Azure bobbed her head. She didn’t like the dark, claustrophobic space.
“A moment longer, old friend,” Shannon cooed while flicking a glowing mass of Numinous passwords into the door’s lock. It sprang open with an iron shriek.
Shannon carefully stepped out onto a narrow landing and beheld the bright landscape. To his left lay the vast, grassy coastal plain. Before him the western slopes of the Pinnacle Mountains stretched away to the horizon. Green alpine forests, spotted with scarlet or gold aspen thickets, covered the steep slopes.
He could make out the skeletons of several dead trees. It made him think of what Deirdre had said about the Silent Blight and trees dying across the continent.
A chill wind tugged at Shannon’s robes and set Azure flapping to keep her balance.
The landing itself was a narrow slab of gray stone surrounded by a crenellated barricade. To the right of the door, inside a small stone nook, slept an eyeless gargoyle with a bat’s face and a pudgy infant’s body. Shannon shook its shoulder.
The spell woke with a twitch. “My father has no ears,” it croaked. “My father taught me to hear. My father has no eyes; he taught me to see. My father is covered with cowhide.”
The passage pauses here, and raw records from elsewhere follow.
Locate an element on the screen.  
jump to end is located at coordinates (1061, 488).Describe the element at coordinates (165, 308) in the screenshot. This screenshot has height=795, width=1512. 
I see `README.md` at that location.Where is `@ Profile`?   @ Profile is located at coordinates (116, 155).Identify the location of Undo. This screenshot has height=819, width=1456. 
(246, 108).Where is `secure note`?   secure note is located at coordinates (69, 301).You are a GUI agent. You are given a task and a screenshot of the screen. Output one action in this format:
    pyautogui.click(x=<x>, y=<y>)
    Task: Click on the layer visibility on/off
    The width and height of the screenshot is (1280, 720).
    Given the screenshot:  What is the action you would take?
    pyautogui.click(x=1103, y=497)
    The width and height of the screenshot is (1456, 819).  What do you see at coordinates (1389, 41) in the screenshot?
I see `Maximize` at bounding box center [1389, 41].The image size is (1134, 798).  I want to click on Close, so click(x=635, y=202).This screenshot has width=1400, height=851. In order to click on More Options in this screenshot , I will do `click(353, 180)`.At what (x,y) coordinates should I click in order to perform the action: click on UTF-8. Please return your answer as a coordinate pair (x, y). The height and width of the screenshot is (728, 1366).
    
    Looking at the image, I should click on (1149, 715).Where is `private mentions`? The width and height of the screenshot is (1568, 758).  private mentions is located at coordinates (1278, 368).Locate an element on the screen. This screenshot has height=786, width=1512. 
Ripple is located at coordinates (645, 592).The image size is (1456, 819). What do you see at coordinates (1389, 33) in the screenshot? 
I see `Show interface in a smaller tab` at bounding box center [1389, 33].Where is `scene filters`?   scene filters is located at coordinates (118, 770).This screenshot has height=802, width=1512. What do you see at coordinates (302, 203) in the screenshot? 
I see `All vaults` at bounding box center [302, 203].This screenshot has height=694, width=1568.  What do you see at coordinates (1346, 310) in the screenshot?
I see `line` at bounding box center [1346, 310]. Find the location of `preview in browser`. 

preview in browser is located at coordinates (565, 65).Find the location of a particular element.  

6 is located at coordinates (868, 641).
“Construct, you were fathered from a spellbook,” Shannon answered the verification riddle. “And my wisdom was fathered from a codex of Ejindu’s teachings. My name is Agwu Shannon.”
The gargoyle reached under its feet, into a stone recess that held its white-marble eyes. Other, heavier gargoyles would steal the eyes if it slept with them in.
The gargoyle inserted each marble sphere into its socket, then studied Shannon. “I siphoned a message for you from the last colaboris.” It drew from its belly a glowing, golden rectangle.
Shannon took the paragraph. The Numinous runes felt glassy smooth in his hands. He translated:
Ejindu’s Sons greet our Brother-in-Exile. We feared he had forsaken us. Since the attack on Trillinon and the horrible fire it unleashed, Astrophell has been in chaos.
We gladly accept the information our Brother-in-Exile has offered. We do not know if the events in Starhaven pertain to the Erasmine Prophecies. We think it unlikely that Nicodemus Weal is the Halcyon. However, we gladly provide what answers and assistance we can.
ANSWER
:
We know of no faction wishing our Brother or his students harm.
ANSWER
:
We have no knowledge of Mg. Nora Finn’s briber or murderer. No Language Prime revival is known to us.